Truthfully, I just used the brush tool set to white and 0% hardness and sized the brush to be a little under the size of the "socket."


----------



## qmr55 (Sep 2, 2017)

I think, if these are shots you did for the players and their parents,  that you wouldn't need them to look 100% legit.  Most people wouldn't even give it a thought that it was "faked."


----------



## Light Guru (Sep 2, 2017)

Because there is NO lighting behind the subject its NOT going to look real you photoshopped the lights on. 

Honestly I would say photoshop the lights and the power poll out the severe tilting caused from the lens distortion on them is quite distracting.  Having them on would just draw more attention to the distraction.


----------



## Destin (Sep 3, 2017)

Light Guru said:


> Because there is NO lighting behind the subject its NOT going to look real you photoshopped the lights on.
> 
> Honestly I would say photoshop the lights and the power poll out the severe tilting caused from the lens distortion on them is quite distracting.  Having them on would just draw more attention to the distraction.

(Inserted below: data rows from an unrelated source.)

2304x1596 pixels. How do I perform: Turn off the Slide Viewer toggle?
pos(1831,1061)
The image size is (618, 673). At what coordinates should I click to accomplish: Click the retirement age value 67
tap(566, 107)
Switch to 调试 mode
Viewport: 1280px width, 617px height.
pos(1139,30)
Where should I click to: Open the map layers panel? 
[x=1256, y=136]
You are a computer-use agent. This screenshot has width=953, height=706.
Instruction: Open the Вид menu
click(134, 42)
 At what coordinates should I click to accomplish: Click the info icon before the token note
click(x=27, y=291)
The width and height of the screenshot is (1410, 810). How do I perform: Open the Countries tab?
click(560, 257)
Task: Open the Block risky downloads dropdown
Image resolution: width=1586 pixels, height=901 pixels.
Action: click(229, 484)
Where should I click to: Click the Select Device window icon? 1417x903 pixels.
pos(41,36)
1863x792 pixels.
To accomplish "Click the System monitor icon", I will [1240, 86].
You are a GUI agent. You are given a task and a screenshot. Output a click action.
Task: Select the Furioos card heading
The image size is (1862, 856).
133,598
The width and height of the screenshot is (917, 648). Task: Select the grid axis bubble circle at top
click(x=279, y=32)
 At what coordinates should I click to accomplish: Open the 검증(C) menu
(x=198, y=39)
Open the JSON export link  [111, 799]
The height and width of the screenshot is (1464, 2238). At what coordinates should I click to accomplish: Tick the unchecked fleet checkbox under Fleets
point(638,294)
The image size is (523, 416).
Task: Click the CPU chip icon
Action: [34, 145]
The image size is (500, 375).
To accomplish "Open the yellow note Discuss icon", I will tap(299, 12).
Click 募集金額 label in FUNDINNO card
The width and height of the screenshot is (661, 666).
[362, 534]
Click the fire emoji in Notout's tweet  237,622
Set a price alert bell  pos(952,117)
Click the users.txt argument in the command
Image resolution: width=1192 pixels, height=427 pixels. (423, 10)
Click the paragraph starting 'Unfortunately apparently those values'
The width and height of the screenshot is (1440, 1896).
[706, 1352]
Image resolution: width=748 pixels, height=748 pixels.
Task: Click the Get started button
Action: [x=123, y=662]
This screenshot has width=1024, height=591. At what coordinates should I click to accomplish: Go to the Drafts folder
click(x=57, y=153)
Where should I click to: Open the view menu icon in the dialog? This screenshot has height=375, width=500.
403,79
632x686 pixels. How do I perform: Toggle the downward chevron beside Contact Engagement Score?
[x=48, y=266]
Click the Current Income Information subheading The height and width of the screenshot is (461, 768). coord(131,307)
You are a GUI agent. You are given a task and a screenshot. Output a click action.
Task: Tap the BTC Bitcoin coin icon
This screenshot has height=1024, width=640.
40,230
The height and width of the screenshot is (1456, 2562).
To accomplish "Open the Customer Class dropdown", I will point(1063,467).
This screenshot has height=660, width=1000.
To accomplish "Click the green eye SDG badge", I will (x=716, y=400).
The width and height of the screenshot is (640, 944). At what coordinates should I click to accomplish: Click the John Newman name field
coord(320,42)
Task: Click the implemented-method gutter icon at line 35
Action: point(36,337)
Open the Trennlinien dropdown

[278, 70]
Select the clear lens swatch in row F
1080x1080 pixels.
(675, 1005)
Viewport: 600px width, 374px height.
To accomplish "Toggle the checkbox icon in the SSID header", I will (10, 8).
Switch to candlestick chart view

Thank you for your super useful information on how to make the lights being on look realistic.  

You're right. The best way to make it look real is to completely remove the secondary subject of the photo that I intentionally used a wide angle lens to include. 

I'm not asking how to make the light's interaction with the subject look real. I know that is obviously going to give away to anyone with common sense that this is a composite. 

I'm just trying to figure out the best way to make it look like the lights are on without it looking like I just dropped a lens flare filter over top of the light and increased the exposure around it a bit. 

Custom brushes? Multiple layers? 

Can anyone actually answer the question without giving me their opinion on why doing what I want to do is a bad idea?


----------



## Destin (Sep 3, 2017)

zombiesniper said:


> The problem you're going to have is even if you get the lights to look real, the subject lighting will be giving it away. In order to make this look like the stadium lights were on you would have had to have also lit the subject from a similar angle to the lights.



Which would have lead to the subject being completely backlit and silhouetted. The light comes from a close enough direction that the average person will definitely notice the light looks a little weird, but likely won't know why/how.


----------



## Destin (Sep 3, 2017)

This is the best I've been able to do so far, and it's better than my early attempts, but I'm really not happy with it. 

Ignore the text added, just playing around with ideas.


----------



## 480sparky (Sep 3, 2017)

Six layers.  One to 'turn on' the lights using the airbrush tool.  The next two to create the two circular lens flares.  The next to to create the 2 octagon lens flares. And the base layer was the original.

Adjust the four flare layers to diminish their effects (ie, 'darken' them).  Flatten everything and bada-boom, bada-bing.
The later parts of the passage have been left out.